Bookmark and Share

Notice: On March 31, it was announced that Statalist is moving from an email list to a forum. The old list will shut down on April 23, and its replacement, is already up and running.

[Date Prev][Date Next][Thread Prev][Thread Next][Date Index][Thread Index]

Re: st: importing quirky csv

From   James Sams <>
Subject   Re: st: importing quirky csv
Date   Fri, 25 Nov 2011 11:03:31 -0600

On Thursday 24,  November  2011 08:51:16 you wrote:
> I have a large number of large comma-separated text files that I am
> trying to import. "insheet" is not working; it imports the data, but
> many lines are missing. I think the reason is the file contains string
> fields that a) have embedded spaces, and b) are not enclosed in
> quotes.

I've run across this and found that, unless you want to write your own csv 
parser (which is trickier than you might think), you will have to work outside 
of Stata. That said, it is easy to automate from a do file. I've found Python's 
csv parser to be quite robust and able to write out the csv files in such a way 
that Stata will happily read them. The approach I took was to just parse the 
entire directory of csv's and then import those into Stata. However, let's say 
you wanted to make a script that you call for each file from within Stata, then 
the python code should look like this (assuming python 2.7 and actually commas 
as the separators.
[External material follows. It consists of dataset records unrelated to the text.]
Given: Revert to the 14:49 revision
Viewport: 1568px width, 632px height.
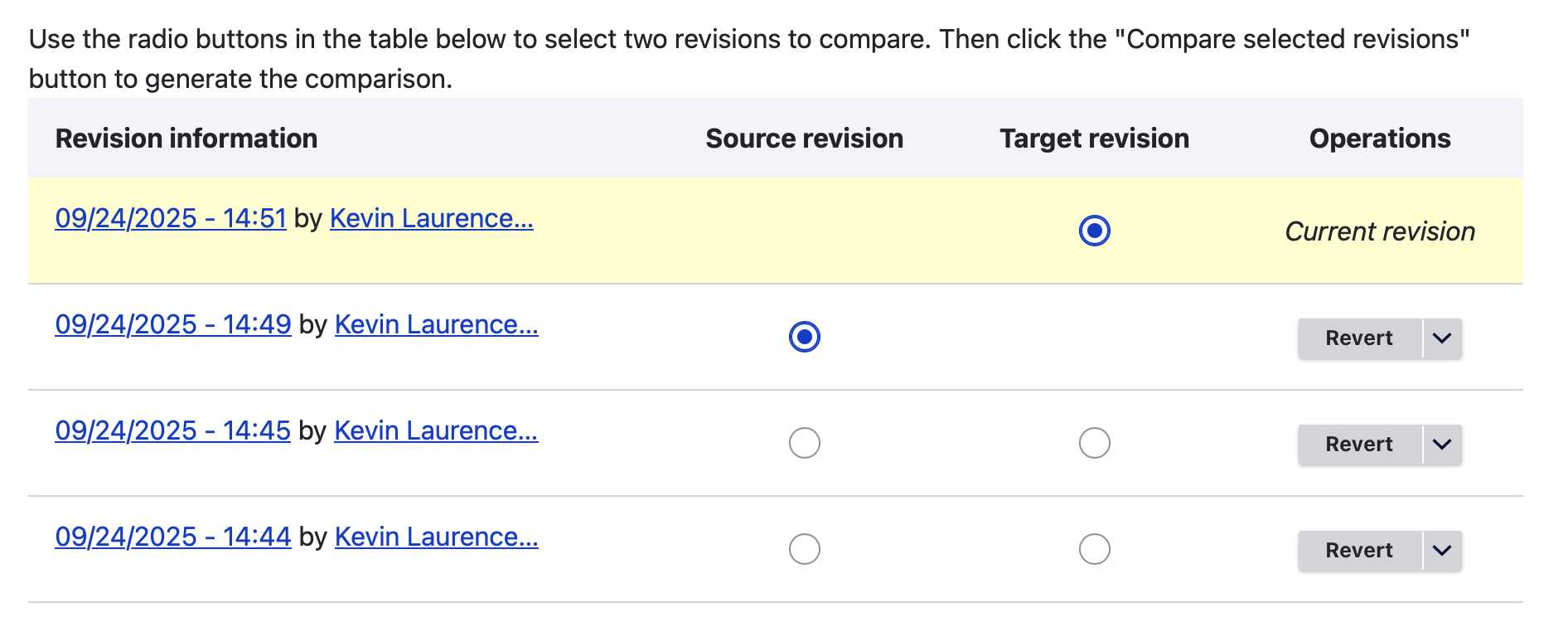Looking at the screenshot, I should (x=1358, y=338).
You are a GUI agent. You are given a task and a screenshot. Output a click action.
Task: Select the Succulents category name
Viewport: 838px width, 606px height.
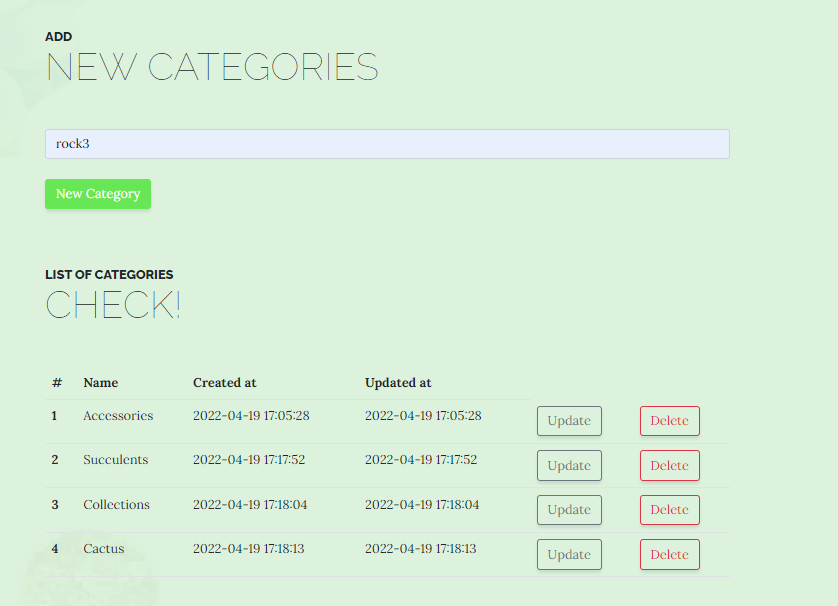click(115, 460)
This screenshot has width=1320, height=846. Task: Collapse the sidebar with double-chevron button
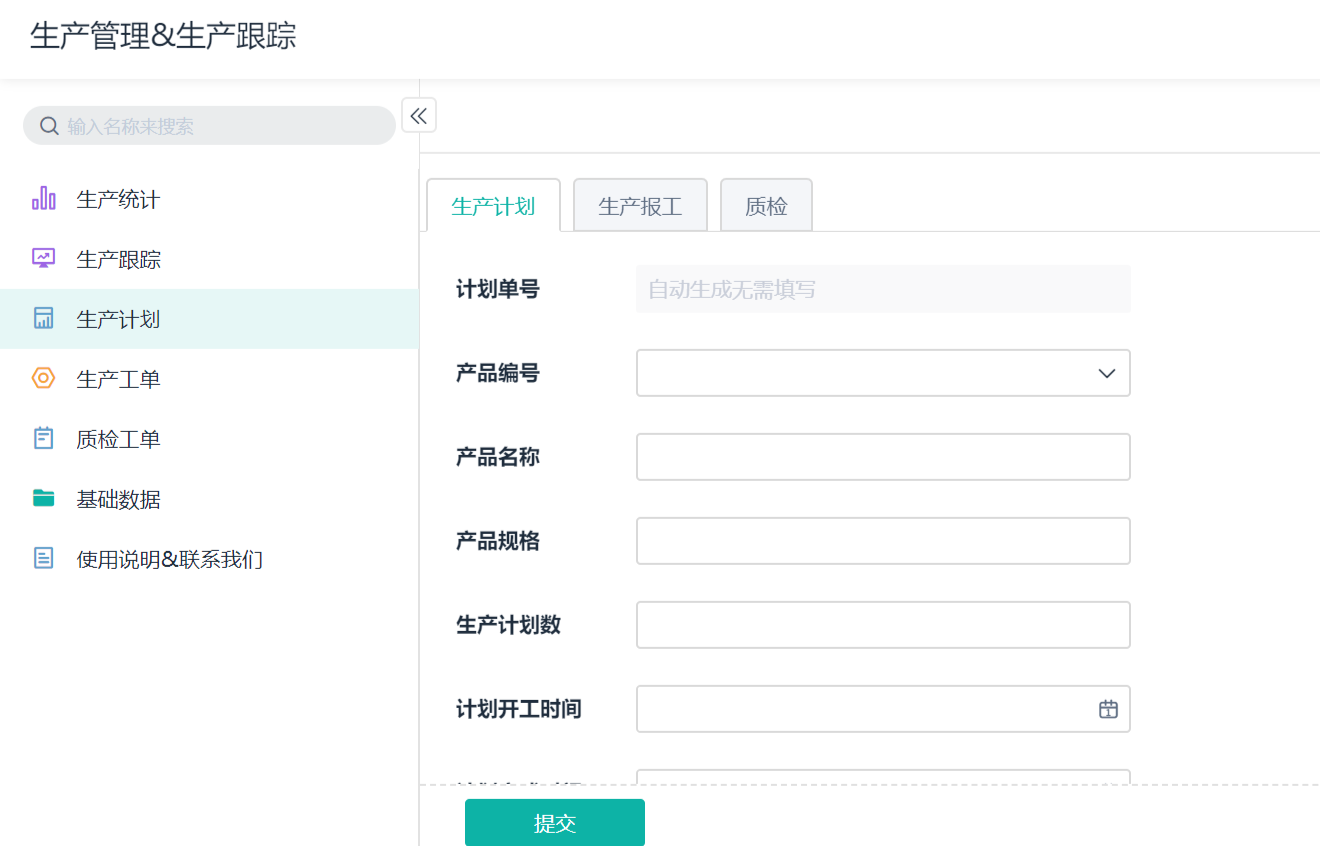coord(419,115)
Note that whitespace is very important in python):

#!/usr/bin/env python
# make files readable for stata

import sys
import csv


def reprocess(in_fn, out_fn):
    with open(in_fn, 'rb') as in_fd:
        with open(out_fn, 'wb') as out_fd:
            reader = csv.reader(in_fd, delimiter=DELIMITER)
            writer = csv.writer(out_fd, delimiter=DELIMITER)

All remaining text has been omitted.